▸ Source document
##########

[!abstract] 摘要
Graph neural networks are powerful architectures for structured
datasets. However, current methods struggle to represent long-range
dependencies. Scaling the depth or width of GNNs is insufficient to
broaden receptive fields as larger GNNs encounter optimization
instabilities such as vanishing gradients and representation
oversmoothing, while pooling-based approaches have yet to become as
universally useful as in computer vision. In this work, we propose the
use of Transformer-based self-attention to learn long-range pairwise
relationships, with a novel "readout" mechanism to obtain a global graph
embedding. Inspired by recent computer vision results that find
position-invariant attention performant in learning long-range
relationships, our method, which we call GraphTrans, applies a
permutation-invariant Transformer module after a standard GNN module.
This simple architecture leads to state-of-the-art results on several
graph classification tasks, outperforming methods that explicitly encode
graph structure. Our results suggest that purely-learning-based
approaches without graph structure may be suitable for learning
high-level, long-range relationships on graphs.

##########

▸ Information supplied
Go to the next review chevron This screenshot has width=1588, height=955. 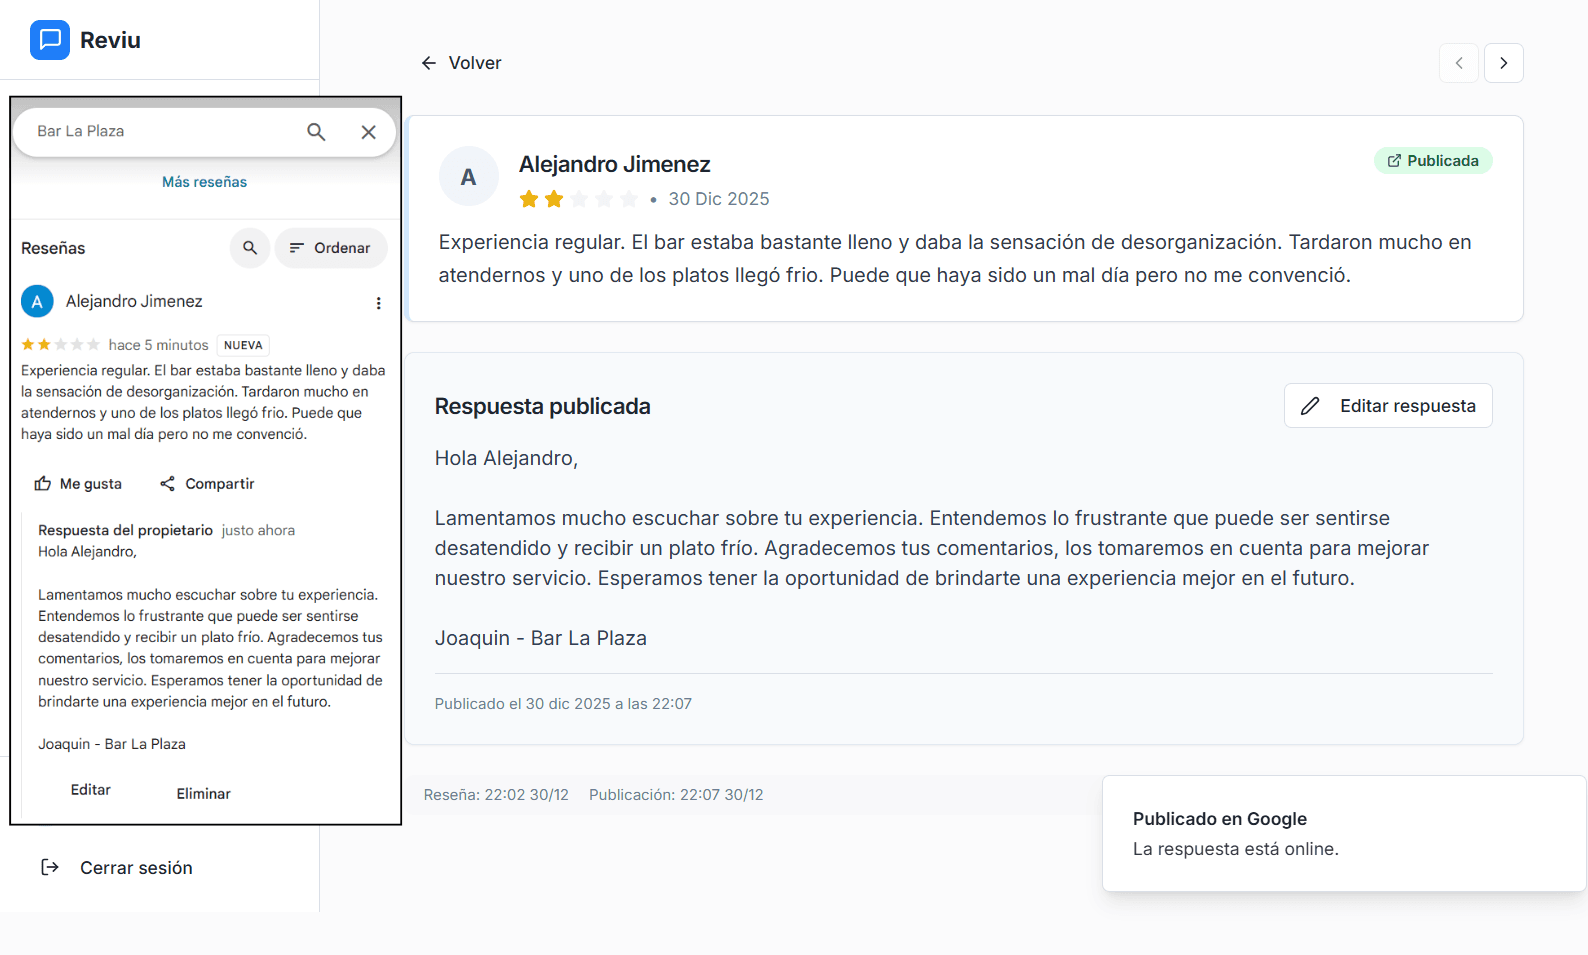coord(1503,63)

##########

Return the GraphTrans abstract in full, reproducing every line without change. Work only from the GraphTrans abstract and set the material aside.

[!abstract] 摘要
Graph neural networks are powerful architectures for structured
datasets. However, current methods struggle to represent long-range
dependencies. Scaling the depth or width of GNNs is insufficient to
broaden receptive fields as larger GNNs encounter optimization
instabilities such as vanishing gradients and representation
oversmoothing, while pooling-based approaches have yet to become as
universally useful as in computer vision. In this work, we propose the
use of Transformer-based self-attention to learn long-range pairwise
relationships, with a novel "readout" mechanism to obtain a global graph
embedding. Inspired by recent computer vision results that find
position-invariant attention performant in learning long-range
relationships, our method, which we call GraphTrans, applies a
permutation-invariant Transformer module after a standard GNN module.
This simple architecture leads to state-of-the-art results on several
graph classification tasks, outperforming methods that explicitly encode
graph structure. Our results suggest that purely-learning-based
approaches without graph structure may be suitable for learning
high-level, long-range relationships on graphs.